__Exercise details__
The job is to output each record exactly as it stands, pictures excluded.

__Source data__
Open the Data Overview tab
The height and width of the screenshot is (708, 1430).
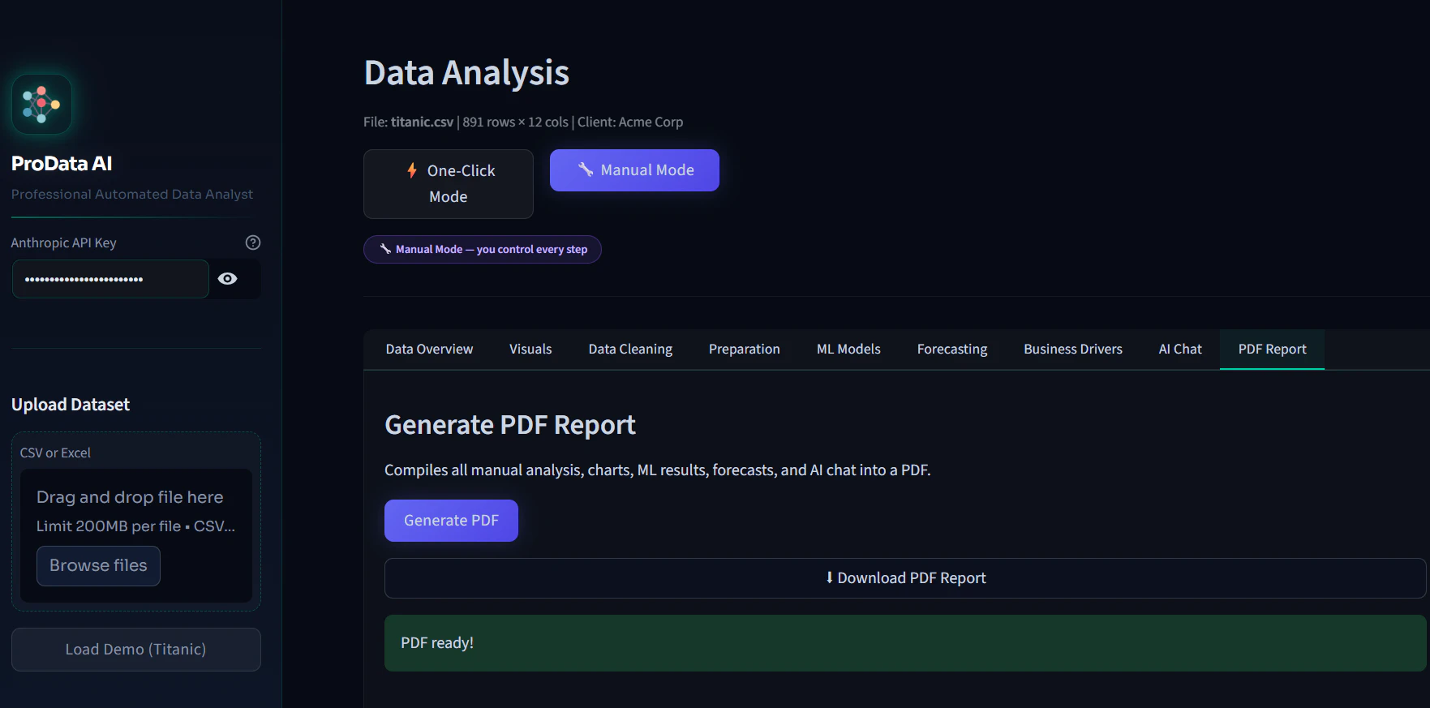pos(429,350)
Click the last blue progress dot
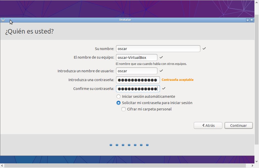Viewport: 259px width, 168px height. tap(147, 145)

__Answer space__
Open the Data Overview tab
The height and width of the screenshot is (708, 1430).
pos(429,350)
Click the last blue progress dot
Viewport: 259px width, 168px height. tap(147, 145)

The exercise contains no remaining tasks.